Chroniques

par bertrand bolognesi

à la rencontre de Gilbert Amy
musiciens de l’Orchestre Philharmonique de Radio France

Philippe Hattat, Anne Le Bozec et Quatuor Hermès
Studios 104 et 106 / Maison de Radio France, Paris
- 5 et 6 novembre 2016
Radio France rend hommage au compositeur Gilbert Amy pour ses 80 ans
© álvaro yañez

En 1976, après avoir dirigé durant sept saisons les concerts du Domaine musical à la suite de Pierre Boulez, Gilbert Amy, âgé de quarante ans, fondait le Nouvel Orchestre Philharmonique de Radio France dont il serait le chef. Dans le cadre de ses week-end thématiques*, commencés le 22 octobre par Y viva España!, Radio France ouvre ses portes à la rencontre de Gilbert Amy, portrait en une soirée symphonique et quatre rendez-vous chambristes.

========================================================================

EXERCICE PROPOSÉ 1: Pour chacune des affirmations suivantes, dites si elle concorde avec la chronique sur Gilbert Amy : répondez par oui ou par non et citez à l'identique les mots du texte qui tranchent. (a) Gilbert Amy a fondé le Nouvel Orchestre Philharmonique de Radio France en 1976. (b) Gilbert Amy a dirigé les concerts du Domaine musical pendant dix saisons. (c) Les week-ends thématiques de Radio France ont commencé le 22 octobre avec Y viva España!
Le texte et les lignes n'ont aucun rapport entre eux.

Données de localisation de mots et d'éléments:
========================================================================

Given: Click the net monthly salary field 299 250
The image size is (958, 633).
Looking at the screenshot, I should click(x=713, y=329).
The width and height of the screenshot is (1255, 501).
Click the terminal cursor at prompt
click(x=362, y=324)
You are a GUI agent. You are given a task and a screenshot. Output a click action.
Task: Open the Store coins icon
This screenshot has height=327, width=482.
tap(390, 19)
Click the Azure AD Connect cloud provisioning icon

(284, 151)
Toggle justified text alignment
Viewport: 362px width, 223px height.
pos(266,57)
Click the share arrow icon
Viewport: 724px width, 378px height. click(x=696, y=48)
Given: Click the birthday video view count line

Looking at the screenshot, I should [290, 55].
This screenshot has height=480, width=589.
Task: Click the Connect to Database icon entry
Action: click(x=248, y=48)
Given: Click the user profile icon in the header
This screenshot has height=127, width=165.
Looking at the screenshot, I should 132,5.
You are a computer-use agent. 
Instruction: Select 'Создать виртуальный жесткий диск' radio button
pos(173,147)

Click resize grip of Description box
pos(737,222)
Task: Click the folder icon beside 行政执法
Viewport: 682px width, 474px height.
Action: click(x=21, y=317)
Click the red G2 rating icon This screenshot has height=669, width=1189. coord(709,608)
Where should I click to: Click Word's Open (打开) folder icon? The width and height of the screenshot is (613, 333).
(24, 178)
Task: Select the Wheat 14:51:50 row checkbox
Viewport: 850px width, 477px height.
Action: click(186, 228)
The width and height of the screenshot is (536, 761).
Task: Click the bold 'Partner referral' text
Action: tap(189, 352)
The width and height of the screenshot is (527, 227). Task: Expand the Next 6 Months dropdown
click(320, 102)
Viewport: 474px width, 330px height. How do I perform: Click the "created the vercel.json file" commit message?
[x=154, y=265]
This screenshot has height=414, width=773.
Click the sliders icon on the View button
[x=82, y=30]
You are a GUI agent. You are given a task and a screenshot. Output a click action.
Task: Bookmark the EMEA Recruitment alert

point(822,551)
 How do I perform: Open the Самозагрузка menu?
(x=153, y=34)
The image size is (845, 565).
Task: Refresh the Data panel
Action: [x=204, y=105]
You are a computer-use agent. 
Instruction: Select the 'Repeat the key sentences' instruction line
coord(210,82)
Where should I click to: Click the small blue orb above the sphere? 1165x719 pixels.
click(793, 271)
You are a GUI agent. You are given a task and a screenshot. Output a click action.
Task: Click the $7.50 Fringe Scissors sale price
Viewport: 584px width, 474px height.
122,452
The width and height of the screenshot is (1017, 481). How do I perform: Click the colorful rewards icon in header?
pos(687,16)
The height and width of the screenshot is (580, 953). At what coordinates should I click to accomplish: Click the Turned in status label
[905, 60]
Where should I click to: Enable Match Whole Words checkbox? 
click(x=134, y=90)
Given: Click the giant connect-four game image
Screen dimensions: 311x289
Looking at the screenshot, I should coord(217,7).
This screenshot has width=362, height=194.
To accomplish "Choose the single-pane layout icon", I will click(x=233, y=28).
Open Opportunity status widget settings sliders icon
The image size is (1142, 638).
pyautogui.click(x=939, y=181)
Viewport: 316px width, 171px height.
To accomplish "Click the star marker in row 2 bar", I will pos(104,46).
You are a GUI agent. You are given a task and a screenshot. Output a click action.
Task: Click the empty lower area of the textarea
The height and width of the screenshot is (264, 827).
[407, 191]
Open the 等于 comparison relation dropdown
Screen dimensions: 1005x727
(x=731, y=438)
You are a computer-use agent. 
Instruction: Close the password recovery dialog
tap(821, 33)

========================================================================

EXERCICE PROPOSÉ 2: Recopiez à l'identique les lignes de données, en partant de la toute première et en allant jusqu'à la ligne qui contient « Viewport: 724px width, 378px », cette dernière comprise.

RÉPONSE 1:
(a) Oui : « En 1976, après avoir dirigé durant sept saisons les concerts du Domaine musical à la suite de Pierre Boulez, Gilbert Amy, âgé de quarante ans, fondait le Nouvel Orchestre Philharmonique de Radio France »
(b) Non : « après avoir dirigé durant sept saisons les concerts du Domaine musical »
(c) Oui : « commencés le 22 octobre par Y viva España! »

RÉPONSE 2:
Given: Click the net monthly salary field 299 250
The image size is (958, 633).
Looking at the screenshot, I should click(x=713, y=329).
The width and height of the screenshot is (1255, 501).
Click the terminal cursor at prompt
click(x=362, y=324)
You are a GUI agent. You are given a task and a screenshot. Output a click action.
Task: Open the Store coins icon
This screenshot has height=327, width=482.
tap(390, 19)
Click the Azure AD Connect cloud provisioning icon

(284, 151)
Toggle justified text alignment
Viewport: 362px width, 223px height.
pos(266,57)
Click the share arrow icon
Viewport: 724px width, 378px height. click(x=696, y=48)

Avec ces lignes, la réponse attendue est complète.